French media covered the hack in various ways, with left-leading Liberation giving it prominence on its website but television news channels opting not to mention it.

Le Monde newspaper said on its website it would not publish the content of any of the leaked documents before the election, partly because the huge amount of data meant there was not enough time to report on it properly, but also because the dossiers had been published deliberately 48 hours before the election with the clear aim of affecting the vote.

“If these documents contain revelations, Le Monde will of course publish them after having investigated them, respecting our journalistic and ethical rules, and without allowing ourselves to be exploited by the publishing calendar of anonymous actors,” it said.

As the #Macronleaks hashtag buzzed around social media on Friday night, Florian Philippot, deputy leader of Le Pen’s National Front party, said “will Macronleaks teach us something that investigative journalism has deliberately kept silent?”

Destabilisation

As much as nine gigabytes of data purporting to be documents from the Macron campaign were posted on a profile called EMLEAKS to Pastebin, a site that allows anonymous document sharing.

It was not immediately clear who was responsible, but Macron’s political movement said the hack was an attempt to destabilise democracy and to damage the party.

En Marche! said the leaked documents dealt with the normal operations of a campaign and included some information on campaign accounts.
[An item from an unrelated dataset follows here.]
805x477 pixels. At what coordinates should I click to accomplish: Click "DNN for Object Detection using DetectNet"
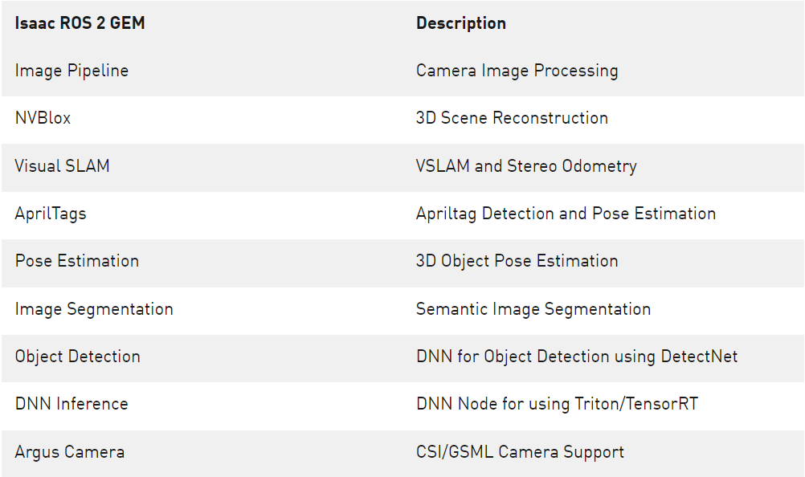(576, 357)
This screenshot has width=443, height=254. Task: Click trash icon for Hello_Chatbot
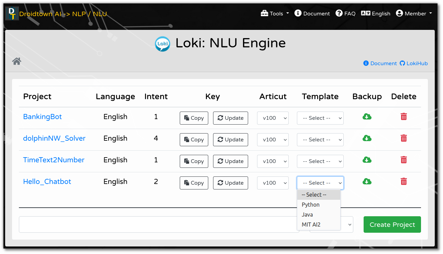[x=403, y=182]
It said the hackers had mixed false documents with authentic ones to “sow doubt and disinformation”.

Sunday’s election is seen as the most important in France for decades, with two diametrically opposed views of Europe and the country’s place in the world at stake.

Ms Le Pen would close borders and quit the euro currency, while Mr Macron wants closer European co-operation and an open economy.

Voters in some French overseas territories and the Americas were due to cast their ballots on Saturday, a day before voting in France itself.

In France, police union Alternative Police warned in a statement that there was a risk of violence on election day by activists of the far right or far left.

Extreme-right student activists burst into the office of Mr Macron’s political movement in the southeastern city of Lyon on Friday evening, setting off smoke grenades and scattering false bank notes bearing Macron’s picture, police said.

More than 50,000 police and some 7,000 soldiers will provide security during voting, with more than 12,000 security personnel covering the Paris region alone.

France is the latest nation to see a major election overshadowed by allegations of manipulation through cyber hacking after US intelligence agencies said in January that Russian president Vladimir Putin had ordered hacking of parties tied to Democratic presidential candidate Hillary Clinton to influence the election on behalf of Republican Donald Trump.

Vitali Kremez, director of research with New York-based cyber intelligence firm Flashpoint, said his review indicated that APT 28, a group tied to the GRU, the Russian military intelligence directorate, was behind the leak.

Mr Macron’s campaign has previously complained about attempts to hack its emails, blaming Russian interests in part for the cyber attacks.

The Kremlin has denied it was behind any such attacks, although Mr Macron’s camp renewed complaints against Russian media and a hackers’ group operating in Ukraine.